Note the above responses apply to US law. From my little understanding, outside the US laws vary a lot. Even Project Gutenberg (US based) makes no comments about laws outside the US.

http://onlinebooks.library.upenn.edu/okbooks.html

Thus, if you are outside the US, it is possible something in public domain in the US is still under copyright where you live. And, things copyrighted in the US may be public domain where you live. For example, according to that link in Sudan copyright is life +25 years. Thus there if the author died more than 25 years ago the work is PD. And that says that per the Berne Convention copyright is life + 50 years. Looks like lots of countries follow the Berne Convention. As such in those countries anything is PD if the author died before 1955.

It’s a bit more complicated than that. The U.S. currently follows the same life + 70 rule as the European Union. But that doesn’t mean that the status of works published in the past conforms to life + 70. And I would assume that the status of a 1909 work in the other countries mention on that page also vary from country to country depending on how they wrote their laws for existing works of varying dates.

This page on public domain dates gives a chart for how older works should be treated in the U.S. Technically, the dates apply only to printed works; there are some odd exceptions for other types of copyrighted material, as Cliffy noted.

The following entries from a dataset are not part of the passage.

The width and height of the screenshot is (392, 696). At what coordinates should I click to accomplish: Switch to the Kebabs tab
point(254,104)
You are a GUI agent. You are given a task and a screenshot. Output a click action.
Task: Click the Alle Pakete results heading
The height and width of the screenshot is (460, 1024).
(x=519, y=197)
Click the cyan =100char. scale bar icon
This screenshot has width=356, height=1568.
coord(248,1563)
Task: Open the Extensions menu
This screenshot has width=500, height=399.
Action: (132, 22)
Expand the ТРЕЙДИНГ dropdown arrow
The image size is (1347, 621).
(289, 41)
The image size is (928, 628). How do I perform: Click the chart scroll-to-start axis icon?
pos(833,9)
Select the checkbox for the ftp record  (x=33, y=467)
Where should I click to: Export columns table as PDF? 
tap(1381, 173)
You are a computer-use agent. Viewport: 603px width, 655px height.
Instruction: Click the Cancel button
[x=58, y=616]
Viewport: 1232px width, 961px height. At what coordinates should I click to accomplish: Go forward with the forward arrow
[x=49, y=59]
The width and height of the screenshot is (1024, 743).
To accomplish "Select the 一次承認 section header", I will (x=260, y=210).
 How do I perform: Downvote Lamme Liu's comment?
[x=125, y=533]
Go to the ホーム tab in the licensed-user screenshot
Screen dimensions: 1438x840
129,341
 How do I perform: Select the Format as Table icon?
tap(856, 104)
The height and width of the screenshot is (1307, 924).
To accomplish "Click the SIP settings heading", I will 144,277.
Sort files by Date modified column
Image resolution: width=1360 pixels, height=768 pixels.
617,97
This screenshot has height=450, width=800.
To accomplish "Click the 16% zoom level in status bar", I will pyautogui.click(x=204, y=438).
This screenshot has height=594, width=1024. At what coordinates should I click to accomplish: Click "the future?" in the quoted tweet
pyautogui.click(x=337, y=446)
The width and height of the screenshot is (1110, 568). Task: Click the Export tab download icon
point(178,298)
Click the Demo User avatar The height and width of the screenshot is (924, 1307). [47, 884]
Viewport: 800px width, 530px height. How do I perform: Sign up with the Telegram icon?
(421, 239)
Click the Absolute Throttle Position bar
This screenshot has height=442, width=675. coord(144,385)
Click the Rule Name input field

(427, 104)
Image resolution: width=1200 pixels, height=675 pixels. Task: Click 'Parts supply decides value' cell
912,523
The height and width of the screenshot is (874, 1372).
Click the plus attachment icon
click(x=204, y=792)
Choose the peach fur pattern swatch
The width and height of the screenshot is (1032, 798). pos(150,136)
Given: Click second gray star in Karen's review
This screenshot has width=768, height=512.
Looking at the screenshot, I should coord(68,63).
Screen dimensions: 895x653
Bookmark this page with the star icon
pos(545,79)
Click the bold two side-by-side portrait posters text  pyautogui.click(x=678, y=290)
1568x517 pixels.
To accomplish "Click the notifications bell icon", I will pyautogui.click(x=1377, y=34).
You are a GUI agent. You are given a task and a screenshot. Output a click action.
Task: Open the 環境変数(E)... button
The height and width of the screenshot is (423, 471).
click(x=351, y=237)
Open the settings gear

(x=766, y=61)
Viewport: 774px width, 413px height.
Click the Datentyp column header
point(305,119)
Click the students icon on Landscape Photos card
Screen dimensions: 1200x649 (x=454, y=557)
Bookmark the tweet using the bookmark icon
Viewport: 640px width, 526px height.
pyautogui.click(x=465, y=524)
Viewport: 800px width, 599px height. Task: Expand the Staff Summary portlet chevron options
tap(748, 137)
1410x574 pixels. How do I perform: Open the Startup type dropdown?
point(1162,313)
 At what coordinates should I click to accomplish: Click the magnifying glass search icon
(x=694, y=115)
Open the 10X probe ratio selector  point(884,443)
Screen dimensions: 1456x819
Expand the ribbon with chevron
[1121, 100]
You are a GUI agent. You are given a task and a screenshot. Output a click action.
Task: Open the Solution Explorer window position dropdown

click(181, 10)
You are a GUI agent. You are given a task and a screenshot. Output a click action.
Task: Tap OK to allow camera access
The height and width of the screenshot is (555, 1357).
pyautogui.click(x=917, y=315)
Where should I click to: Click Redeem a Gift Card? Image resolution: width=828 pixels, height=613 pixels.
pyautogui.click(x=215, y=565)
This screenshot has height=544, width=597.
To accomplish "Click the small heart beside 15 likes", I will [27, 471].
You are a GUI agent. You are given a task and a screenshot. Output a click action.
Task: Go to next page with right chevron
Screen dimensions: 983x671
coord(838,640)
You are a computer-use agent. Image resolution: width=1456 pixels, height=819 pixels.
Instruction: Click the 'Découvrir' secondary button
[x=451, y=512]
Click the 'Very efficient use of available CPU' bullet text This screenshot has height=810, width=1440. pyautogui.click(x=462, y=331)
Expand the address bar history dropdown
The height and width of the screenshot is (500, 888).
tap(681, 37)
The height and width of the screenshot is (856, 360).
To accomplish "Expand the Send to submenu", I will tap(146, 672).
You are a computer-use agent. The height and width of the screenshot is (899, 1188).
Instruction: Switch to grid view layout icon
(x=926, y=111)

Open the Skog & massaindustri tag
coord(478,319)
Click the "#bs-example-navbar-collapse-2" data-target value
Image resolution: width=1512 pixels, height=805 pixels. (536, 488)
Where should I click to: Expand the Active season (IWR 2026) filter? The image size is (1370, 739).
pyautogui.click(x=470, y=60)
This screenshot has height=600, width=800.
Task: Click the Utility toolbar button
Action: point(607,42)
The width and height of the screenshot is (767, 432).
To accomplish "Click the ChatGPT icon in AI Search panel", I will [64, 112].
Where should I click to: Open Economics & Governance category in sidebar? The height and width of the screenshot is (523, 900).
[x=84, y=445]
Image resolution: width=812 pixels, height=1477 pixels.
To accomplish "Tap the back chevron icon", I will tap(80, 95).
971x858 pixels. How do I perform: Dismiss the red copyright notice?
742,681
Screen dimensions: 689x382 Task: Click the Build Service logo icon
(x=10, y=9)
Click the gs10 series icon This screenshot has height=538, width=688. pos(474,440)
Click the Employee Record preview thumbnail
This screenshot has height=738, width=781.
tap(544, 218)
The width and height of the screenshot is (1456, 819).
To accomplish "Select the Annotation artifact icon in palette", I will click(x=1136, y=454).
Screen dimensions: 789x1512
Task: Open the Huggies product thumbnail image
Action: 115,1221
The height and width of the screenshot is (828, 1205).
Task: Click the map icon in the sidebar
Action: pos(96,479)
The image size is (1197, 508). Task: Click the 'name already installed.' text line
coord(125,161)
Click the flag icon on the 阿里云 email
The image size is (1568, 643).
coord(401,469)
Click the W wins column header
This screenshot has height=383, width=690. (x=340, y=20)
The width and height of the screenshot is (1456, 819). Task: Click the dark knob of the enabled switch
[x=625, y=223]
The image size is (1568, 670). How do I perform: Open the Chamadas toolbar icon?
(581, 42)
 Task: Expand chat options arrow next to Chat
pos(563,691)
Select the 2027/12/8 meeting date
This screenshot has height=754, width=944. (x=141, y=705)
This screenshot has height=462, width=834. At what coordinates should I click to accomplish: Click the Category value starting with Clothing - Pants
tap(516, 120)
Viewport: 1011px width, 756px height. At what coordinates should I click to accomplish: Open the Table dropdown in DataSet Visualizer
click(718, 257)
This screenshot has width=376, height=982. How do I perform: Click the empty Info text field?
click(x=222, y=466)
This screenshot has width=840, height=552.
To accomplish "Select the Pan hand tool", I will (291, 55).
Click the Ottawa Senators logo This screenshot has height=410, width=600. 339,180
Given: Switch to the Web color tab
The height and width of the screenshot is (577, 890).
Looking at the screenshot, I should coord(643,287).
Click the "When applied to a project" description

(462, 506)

If legitimate sites are offering downloads, then I assume they are in the public domain.

But I’m not sure from the OP what SoP is looking for. Actual recordings of music? Sheet music? Piano rolls? Each of these may have different rules associated with them.

Oh, how I’d love to hear you play!

Copyrights aside, I hope you have a wonderful time with your piano and Joplin’s Rags!!

Thanks for the links. Unfortunately, I couldn’t find the Turpin rag that I wanted, but I did see the simplified arrangement of Harlem Rag that I’ve read about but never seen. Of course I used to play the other, non-simplified, version, and it is to the credit of those who worked to bring that music back into print in the 1970s conscientiously eschewed “EZ” reworkings.

You should have heard me back in my college days. I could bat out about 50 different pieces, about half Joplin and the other half by various others. Now it’s pretty much gone; I play guitar too and was concentrating on that. Truthfully, I might not have gone for the piano if it weren’t for the fact that my father is anxious to clear out the storage facility and give it up.

It’s even a little more complicated than that. Life of the author + 70 years applies only if the original copyright was taken out in the author’s name, and not a corporate copyright. (For example, the novel The Great Gatsby was copyrighted by the publisher, not by F. Scott Fitzgerald.)

Even then, the U.S. copyright will last for life of the author + 70 years, or 95 years, whichever is shorter.

More on duration of copyright from the U.S. Copyright Office.

What does copyright have to do with your wanting to play again? Are you planning on making recordings and publishing them?

Just to repeat what others have said, anything originally published in the U.S. before 1923 is now out of copyright and in the public domain. That of include all of Scott Joplin’s music published in his lifetime.

I was looking for a quick easy way of getting a couple of Tom Turpin rags. I’m willing to pay for the book I know they’re included in, but if could download them that would be quicker. I still have my Joplin book (and, probably, quite enough to keep me busy with just that).